This was Pwent, once her friend, and dear to her Da, and she considered this work to be as much a piece of art as a sarcophagus.
“Have you told him yet?” a voice asked late in the day, startling her when she thought she was alone.
She spun to see Jarlaxle standing in front of her.
“I apologize for surprising you,” the mercenary leader said, bowing low. He walked over and peered into the tub. “It is beautiful, a fitting tribute to a most heroic dwarf.”
Catti-brie’s first instinct was to snap at the uninvited drow—what would he know of Thibbledorf Pwent’s true heroism, after all? But she bit it back and reminded herself that Jarlaxle had been a major player in the fight in Gauntlgrym those decades ago when Pwent had fallen to his state of undeath. The mercenary drow and his dwarf companion Athrogate had come into Gauntlgrym with Bruenor and Drizzt to put the primordial back in its pit. Jarlaxle had witnessed the fight when Pwent and Bruenor had defeated not only a pit fiend, but the vampire that had ultimately infected Pwent.
Jarlaxle had been a hero to Bruenor that day, no doubt.
“How did you find me? How did you get in here?” Catti-brie asked, but not sharply. She glanced about, her gaze settling on the lava-filled antechamber across the way, where Archmage Gromph had set up his teleportation room.
“I have a friend who told me where to find you,” Jarlaxle replied. “He let me in.”
“Drizzt?”
“Shorter,” the drow replied, winking the eye that was not covered by a patch.
“Athrogate,” Catti-brie said, shaking her head. “Athrogate was supposed to be putting Bruenor ahead of you.

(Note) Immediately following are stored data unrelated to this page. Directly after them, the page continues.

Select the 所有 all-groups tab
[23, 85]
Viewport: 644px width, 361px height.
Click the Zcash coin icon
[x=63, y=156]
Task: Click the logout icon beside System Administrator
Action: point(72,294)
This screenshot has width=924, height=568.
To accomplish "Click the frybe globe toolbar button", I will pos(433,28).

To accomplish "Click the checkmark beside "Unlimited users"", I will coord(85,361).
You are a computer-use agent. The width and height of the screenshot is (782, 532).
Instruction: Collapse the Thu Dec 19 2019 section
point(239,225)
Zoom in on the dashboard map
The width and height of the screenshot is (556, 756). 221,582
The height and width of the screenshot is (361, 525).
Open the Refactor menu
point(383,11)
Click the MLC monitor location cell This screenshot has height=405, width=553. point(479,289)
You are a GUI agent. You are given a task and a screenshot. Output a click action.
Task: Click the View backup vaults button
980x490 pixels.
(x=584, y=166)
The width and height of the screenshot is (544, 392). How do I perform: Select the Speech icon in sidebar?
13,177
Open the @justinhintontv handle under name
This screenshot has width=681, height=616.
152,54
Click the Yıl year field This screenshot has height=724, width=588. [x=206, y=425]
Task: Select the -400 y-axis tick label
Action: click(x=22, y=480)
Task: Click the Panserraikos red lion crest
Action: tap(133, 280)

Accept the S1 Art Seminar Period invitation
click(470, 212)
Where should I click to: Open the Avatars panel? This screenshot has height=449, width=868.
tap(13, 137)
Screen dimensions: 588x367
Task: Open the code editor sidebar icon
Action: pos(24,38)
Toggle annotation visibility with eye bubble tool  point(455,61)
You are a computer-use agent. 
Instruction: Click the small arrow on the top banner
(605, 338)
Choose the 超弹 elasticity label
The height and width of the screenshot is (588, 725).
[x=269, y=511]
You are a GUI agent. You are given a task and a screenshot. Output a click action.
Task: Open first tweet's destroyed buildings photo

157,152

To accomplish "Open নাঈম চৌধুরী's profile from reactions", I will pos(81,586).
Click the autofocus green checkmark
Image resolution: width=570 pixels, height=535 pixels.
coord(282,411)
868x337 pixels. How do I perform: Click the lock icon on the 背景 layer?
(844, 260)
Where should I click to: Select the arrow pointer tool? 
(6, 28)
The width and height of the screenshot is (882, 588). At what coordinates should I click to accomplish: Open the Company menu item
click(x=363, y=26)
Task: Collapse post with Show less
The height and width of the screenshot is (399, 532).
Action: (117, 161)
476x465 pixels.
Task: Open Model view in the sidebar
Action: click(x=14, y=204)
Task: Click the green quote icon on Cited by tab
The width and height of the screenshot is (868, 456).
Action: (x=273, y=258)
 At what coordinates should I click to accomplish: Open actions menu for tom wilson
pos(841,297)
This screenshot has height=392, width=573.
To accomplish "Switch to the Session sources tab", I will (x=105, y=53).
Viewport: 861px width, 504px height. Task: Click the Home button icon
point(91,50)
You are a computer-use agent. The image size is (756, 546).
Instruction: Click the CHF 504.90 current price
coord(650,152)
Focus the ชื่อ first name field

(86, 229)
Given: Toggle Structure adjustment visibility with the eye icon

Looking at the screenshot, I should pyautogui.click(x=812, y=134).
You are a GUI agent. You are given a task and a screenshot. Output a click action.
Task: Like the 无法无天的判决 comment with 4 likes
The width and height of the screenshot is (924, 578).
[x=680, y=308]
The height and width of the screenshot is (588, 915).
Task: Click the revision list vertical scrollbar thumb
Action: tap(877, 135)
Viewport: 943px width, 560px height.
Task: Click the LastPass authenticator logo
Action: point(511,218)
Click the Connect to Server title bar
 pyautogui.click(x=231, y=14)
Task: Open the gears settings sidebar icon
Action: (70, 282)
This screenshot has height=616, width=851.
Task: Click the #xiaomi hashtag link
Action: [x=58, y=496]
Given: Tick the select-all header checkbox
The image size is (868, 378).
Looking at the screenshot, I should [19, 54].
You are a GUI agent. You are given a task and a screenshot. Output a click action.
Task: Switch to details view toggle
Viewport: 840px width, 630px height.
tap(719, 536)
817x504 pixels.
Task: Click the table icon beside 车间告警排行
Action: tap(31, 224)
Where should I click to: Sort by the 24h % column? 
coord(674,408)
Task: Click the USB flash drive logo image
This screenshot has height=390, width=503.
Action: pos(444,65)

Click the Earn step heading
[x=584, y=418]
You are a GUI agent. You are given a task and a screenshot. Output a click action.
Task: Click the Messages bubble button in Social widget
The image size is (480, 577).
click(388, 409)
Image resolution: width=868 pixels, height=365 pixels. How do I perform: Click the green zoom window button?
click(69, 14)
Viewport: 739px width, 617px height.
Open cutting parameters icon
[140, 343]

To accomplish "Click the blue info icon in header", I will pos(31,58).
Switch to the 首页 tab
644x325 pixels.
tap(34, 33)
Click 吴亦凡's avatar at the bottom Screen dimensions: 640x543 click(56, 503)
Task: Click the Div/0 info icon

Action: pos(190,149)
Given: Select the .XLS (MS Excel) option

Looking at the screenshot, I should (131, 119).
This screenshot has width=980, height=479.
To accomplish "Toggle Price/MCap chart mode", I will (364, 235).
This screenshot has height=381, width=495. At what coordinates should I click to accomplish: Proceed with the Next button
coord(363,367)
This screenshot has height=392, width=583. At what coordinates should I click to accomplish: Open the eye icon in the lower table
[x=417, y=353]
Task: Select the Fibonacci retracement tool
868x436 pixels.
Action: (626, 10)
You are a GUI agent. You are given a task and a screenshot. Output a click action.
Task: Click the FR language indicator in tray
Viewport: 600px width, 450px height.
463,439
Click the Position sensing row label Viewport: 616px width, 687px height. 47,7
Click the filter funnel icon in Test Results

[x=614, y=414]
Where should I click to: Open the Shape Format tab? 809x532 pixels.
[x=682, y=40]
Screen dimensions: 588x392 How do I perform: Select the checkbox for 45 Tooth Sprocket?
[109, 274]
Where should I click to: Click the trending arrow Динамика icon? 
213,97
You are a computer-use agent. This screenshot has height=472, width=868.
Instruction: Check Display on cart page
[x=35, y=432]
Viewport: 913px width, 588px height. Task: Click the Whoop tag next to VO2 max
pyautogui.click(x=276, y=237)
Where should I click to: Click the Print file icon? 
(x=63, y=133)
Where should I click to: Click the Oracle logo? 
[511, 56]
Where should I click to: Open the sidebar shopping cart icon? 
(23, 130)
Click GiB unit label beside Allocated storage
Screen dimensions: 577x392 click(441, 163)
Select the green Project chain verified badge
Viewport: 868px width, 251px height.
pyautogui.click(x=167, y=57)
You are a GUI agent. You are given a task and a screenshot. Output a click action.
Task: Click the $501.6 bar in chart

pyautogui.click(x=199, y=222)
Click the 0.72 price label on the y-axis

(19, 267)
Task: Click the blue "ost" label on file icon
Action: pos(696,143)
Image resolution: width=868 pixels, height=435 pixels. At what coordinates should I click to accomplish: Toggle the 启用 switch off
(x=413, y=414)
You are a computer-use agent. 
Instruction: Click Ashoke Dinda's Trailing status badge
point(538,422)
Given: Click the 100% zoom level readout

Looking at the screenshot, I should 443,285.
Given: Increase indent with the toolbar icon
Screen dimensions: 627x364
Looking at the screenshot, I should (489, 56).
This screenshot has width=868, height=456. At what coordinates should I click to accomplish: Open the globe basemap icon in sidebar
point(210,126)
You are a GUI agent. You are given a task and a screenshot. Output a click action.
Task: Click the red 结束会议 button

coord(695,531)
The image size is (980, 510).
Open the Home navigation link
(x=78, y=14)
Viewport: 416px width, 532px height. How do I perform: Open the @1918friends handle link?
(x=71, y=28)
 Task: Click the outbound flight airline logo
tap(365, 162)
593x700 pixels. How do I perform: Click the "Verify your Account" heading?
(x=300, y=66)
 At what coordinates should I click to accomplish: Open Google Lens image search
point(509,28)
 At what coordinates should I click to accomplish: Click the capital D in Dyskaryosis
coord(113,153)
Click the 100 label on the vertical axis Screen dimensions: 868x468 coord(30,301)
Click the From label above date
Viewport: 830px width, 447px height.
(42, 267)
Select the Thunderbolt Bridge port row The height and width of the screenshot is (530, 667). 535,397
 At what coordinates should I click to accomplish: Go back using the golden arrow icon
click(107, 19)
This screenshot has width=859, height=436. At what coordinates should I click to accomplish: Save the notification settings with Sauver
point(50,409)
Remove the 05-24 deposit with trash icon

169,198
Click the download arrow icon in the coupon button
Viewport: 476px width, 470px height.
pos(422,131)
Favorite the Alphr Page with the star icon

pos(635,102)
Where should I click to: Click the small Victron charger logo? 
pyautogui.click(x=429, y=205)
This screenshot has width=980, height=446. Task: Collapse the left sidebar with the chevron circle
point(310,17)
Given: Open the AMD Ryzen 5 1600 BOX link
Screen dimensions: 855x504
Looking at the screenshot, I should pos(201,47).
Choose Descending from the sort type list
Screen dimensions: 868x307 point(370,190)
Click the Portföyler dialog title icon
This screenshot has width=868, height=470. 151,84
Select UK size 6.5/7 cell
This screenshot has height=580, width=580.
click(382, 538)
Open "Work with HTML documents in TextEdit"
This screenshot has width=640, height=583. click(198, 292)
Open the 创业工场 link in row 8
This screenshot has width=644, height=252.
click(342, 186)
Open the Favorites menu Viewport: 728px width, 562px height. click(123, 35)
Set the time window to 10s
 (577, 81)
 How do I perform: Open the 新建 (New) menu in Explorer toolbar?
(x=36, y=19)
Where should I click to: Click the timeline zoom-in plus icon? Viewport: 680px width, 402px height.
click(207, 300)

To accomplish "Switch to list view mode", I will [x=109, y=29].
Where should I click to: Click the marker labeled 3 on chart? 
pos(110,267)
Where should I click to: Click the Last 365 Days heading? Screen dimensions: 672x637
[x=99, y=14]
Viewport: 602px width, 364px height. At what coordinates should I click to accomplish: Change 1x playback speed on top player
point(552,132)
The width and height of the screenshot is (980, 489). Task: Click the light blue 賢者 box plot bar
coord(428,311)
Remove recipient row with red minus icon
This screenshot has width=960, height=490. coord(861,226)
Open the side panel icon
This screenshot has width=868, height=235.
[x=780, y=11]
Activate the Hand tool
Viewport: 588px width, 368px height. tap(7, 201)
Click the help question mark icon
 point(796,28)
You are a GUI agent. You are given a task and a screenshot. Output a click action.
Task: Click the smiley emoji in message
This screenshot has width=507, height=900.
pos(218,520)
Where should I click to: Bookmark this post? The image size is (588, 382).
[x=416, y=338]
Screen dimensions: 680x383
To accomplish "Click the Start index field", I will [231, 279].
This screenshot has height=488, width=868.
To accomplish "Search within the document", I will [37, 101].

So it’s not to be, then? Me Da will be interested in that bit of news, now won’t he?”
“Pray don’t tell him. Athrogate understood my purpose and so he thought allowing me in here to be the best course in serving King Bruenor’s interests, given the current situation.”
Catti-brie nodded for him to continue.
“You haven’t told King Bruenor?”
The woman sighed. “It is not so easy a thing, to tell a dwarf king that his newly reclaimed kingdom will soon be destroyed.”
“Then perhaps we should not allow that to happen.”
“It is daunting,” the woman admitted.
“You have Gromph Baenre.”
“Archmage Gromph, the Harpells, my own powers . . . will any of it, will all of it, be nearly enough? The Hosttower was physically obliterated, and its magic is older than any living memory.”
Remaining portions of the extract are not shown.